Mr. Ruby. Well, he was pretty well known in Chicago. He always was a good athlete, a good ballplayer. He was a very great swimmer, and he was very close to Barney Ross, so I would say—and he had many friends, so he was pretty well liked, and maybe some people would get the impression that he was a big shot but actually I don’t think he ever went out of the way to try to show people he was a big shot.
However, maybe I didn’t notice it because I am his brother. And he was my older brother, and so maybe I just didn’t notice it.

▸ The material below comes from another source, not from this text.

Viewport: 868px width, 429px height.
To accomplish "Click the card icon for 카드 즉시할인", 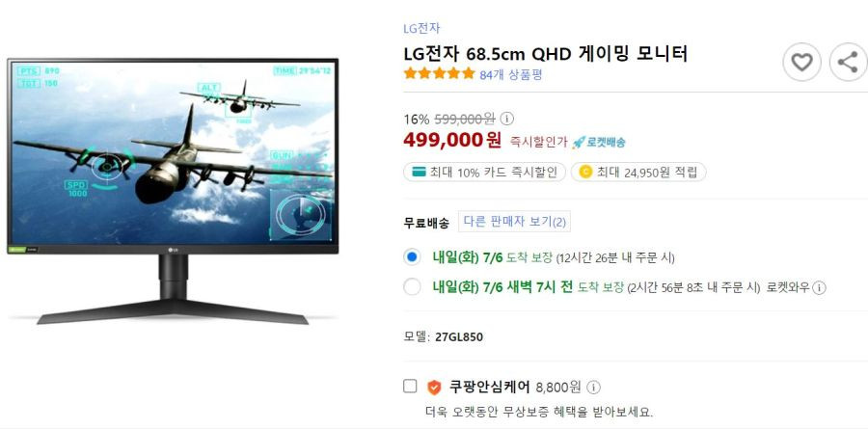I will point(420,173).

Mr. Griffin. I wonder if you can explain what seems to be on the one hand signs of his obsessions about being a Jew, such as you pointed out as fighting the Bundists and things like that, and on the other hand, what appears to be a lack of regular devotion to going to church services every week and keeping the religious home, and so forth?
Mr. Ruby. Well, the reason for that is I am more or less the same way as I explained before because in the breaking up of our home we were drawn away from this life, you see. I was living with—on a farm—I was living with gentile people and there wasn’t any synagogue there to go to, and so we drifted away from the services. And because before that we used to go to the Hebrew school, before our home was broken up, we all went to Hebrew school.
Mr. Griffin. Did you learn Hebrew?
Mr. Ruby. Oh, sure. Jack and—we went only until our home was broken up.
Mr. Griffin. When you were living in your home, did your parents keep a kosher home?
Mr. Ruby. Oh, yes; definitely.
Mr. Griffin. It was a kosher home?
Mr. Ruby. Oh, yes; definitely. Oh, sure.